Exercise objective
For this exercise, transcribe all the entries exactly as given and omit the images.

Data entries:

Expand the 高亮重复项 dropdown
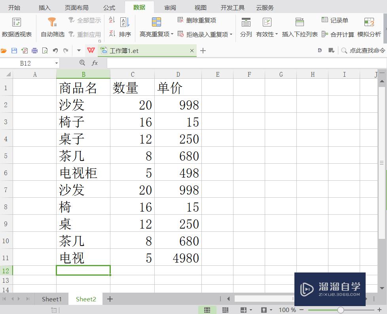 172,34
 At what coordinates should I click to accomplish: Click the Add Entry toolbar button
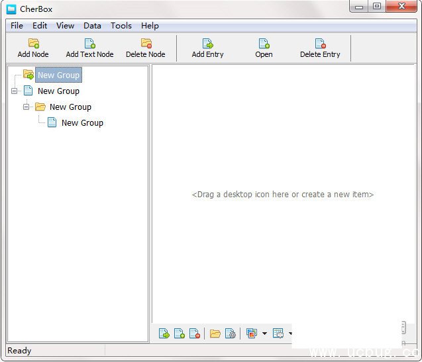coord(207,48)
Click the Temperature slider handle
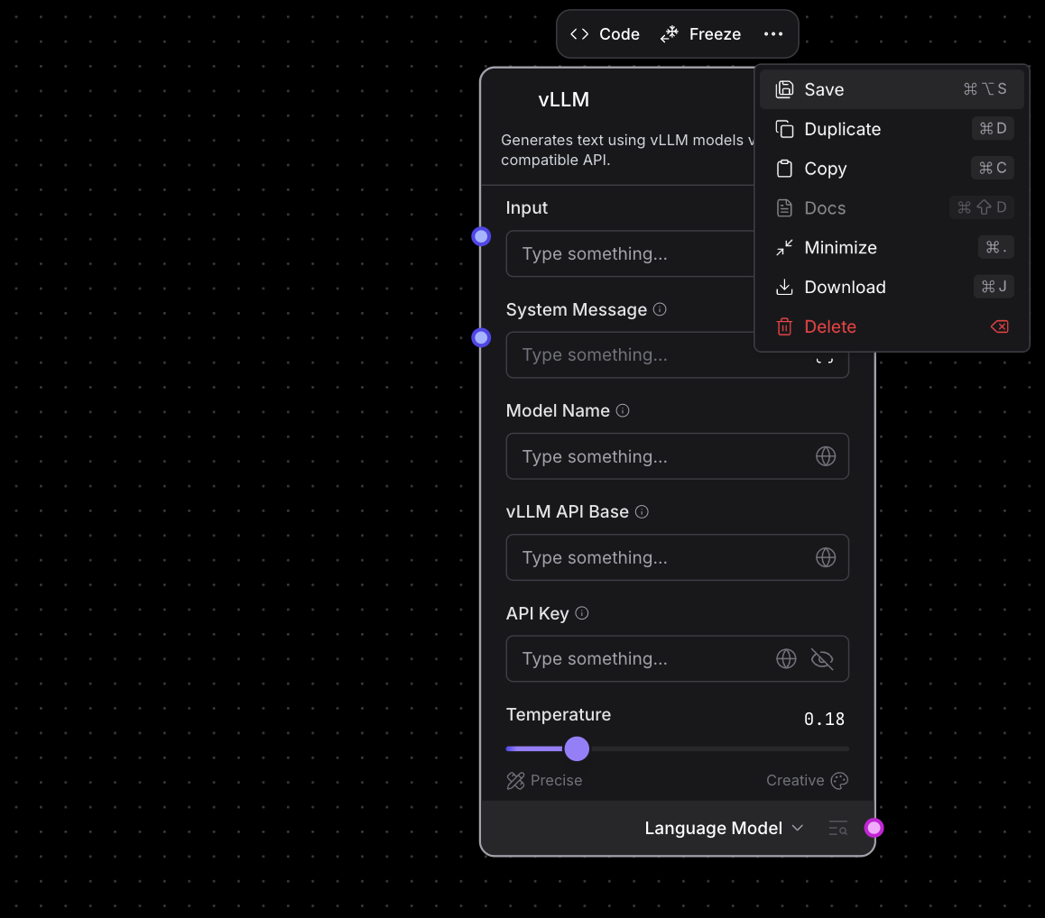This screenshot has width=1045, height=918. (577, 748)
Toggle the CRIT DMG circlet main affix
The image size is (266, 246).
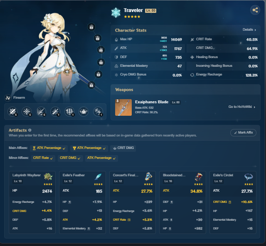pos(123,148)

Completed exercise
Expand the 高亮重复项 dropdown
 172,34
 At what coordinates should I click to accomplish: Click the Add Entry toolbar button
coord(207,48)
Click the Temperature slider handle
This screenshot has width=1045, height=918. (577, 748)
Toggle the CRIT DMG circlet main affix
The image size is (266, 246).
pos(123,148)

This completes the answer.